When it comes to taxing the stuff that has turned America into "Fat Bastard Nation," though, people are losing their minds before legislation can even be written. All they said was that they were thinking about it.

But if they did, would it really be that bad? I mean, calling it "socialist" right off the bat is kinda stupid, because the socialist thing to do would be to make everyone eat and drink the same thing, wouldn't it? "All foods are created equal."

Claiming that "government is telling you what to eat or drink" is wrong, too. They're not telling you anything. They're just saying they're going to charge a little more for MURDEROUS BURGERS, FRIES, AND DELICIOUS, DELICIOUS PEPSI. Doesn't change my life one bit. Mostly because I almost never drink soda, I don't eat fries at all, and when it comes to burgers, I stick to the dollar menu, because I'm cheap. And fat already.

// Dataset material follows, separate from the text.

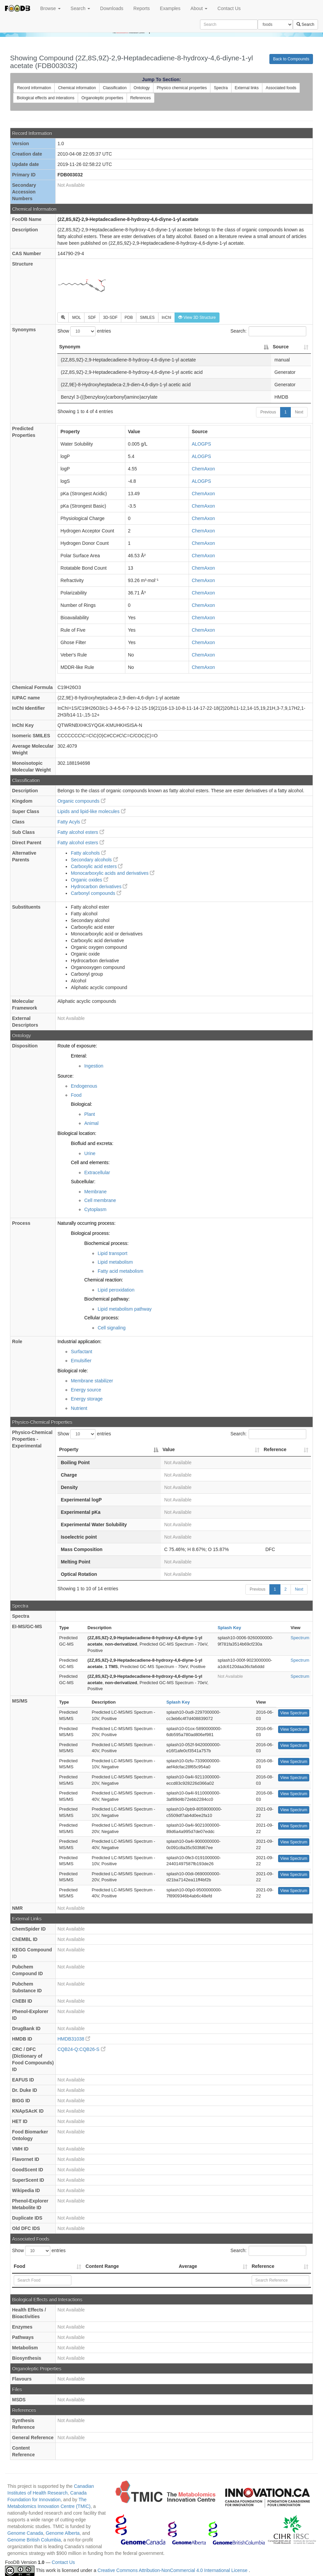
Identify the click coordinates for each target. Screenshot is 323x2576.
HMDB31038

But the tax...now that's the sticking point, isn't it? "NEXT THEY'RE GONNA CHARGE US FOR THE AIR WE BREATHE!!!" And that's silly, because it's not a rare commodity yet. But give it time. Our corporations are desperately trying to get it there.

Would the tax be so bad, though? Let's say they tax every 20 oz. bottle with an extra ten cents. Is that really gonna be the end of the fucking world? So, instead of $1.25, you're paying about $1.35, then sales tax on top of that? Grand total, maybe $1.42. Now, let's be honest: Is that ten cents really gonna break you? If you're that worried about ten cents, then maybe you should rethink how badly you need a lot of the things you're buying, let alone soda.

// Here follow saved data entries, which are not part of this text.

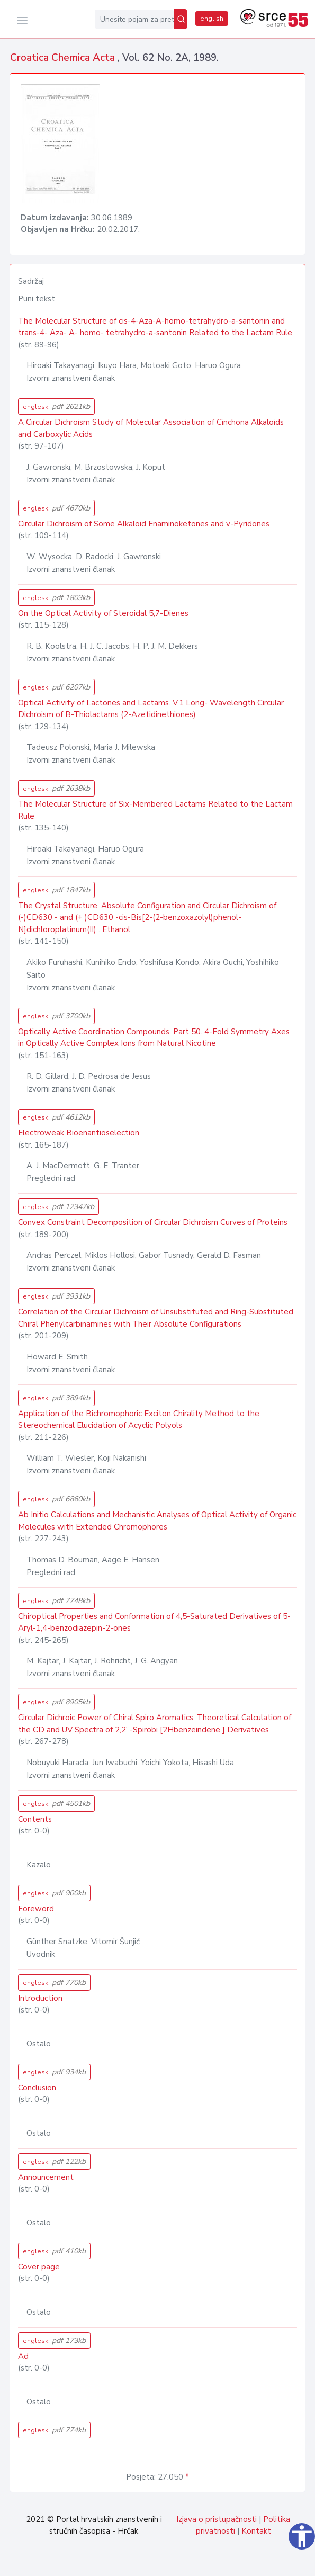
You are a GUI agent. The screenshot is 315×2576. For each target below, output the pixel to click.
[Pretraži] (180, 19)
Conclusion (37, 2087)
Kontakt (256, 2531)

Not only that, if ten cents is the breaking point to the fragile house of cards known as "your financial situation," then where is this outrage whenever inflation drives the prices of EVERYTHING up? I was being generous with the $1.25 for the 20 oz. In some places, they're almost two dollars. There are vending machines at Six Flags that go as high as three. You're worried about ten cents when they're charging that much for a fucking soda without tax? It's the same soda as in the store, but you're paying for the convenience of having a soda at Six Flags! And they've got a policy where you can't bring in outside food, so unless you wanna risk catching a water borne disease from their water fountains, your only options are "pay the three bucks" or "risk dehydration, because it's August in Georgia." As some of my friends and family will tell you, I've gladly risked the dehydration.

But hey, that's okay...it's capitalism, right? Corporations can raise prices on their stuff on a whim, and that's cool, because the stockholders need their dividends, but the government can't tax anything without it being a huge problem. Ten damn cents. And that's likely a high-end estimate.

I'm not saying I agree with the tax, but we're fighting the wrong battle here. Coke added fifteen cents to their price and blamed it on gas prices. Now that gas prices have gone back down, logic would dictate that Coke prices would, too, but expecting that is like expecting Kanye West to be a positive image of black manhood. Sure, he hasn't gone to jail and doesn't have any outside kids, but he's the biggest asshole of all time.

Of all time.

I guess my criticism of Coke means that the greed centers of my brain are clearly underused. At least the government tax will stay consistent. All I'm saying is worse things are happening than a possible junk food tax, tubby. Fox News has really done it's job well, getting you mad at the wrong shit, because inflation has been fucking you over for way longer than that.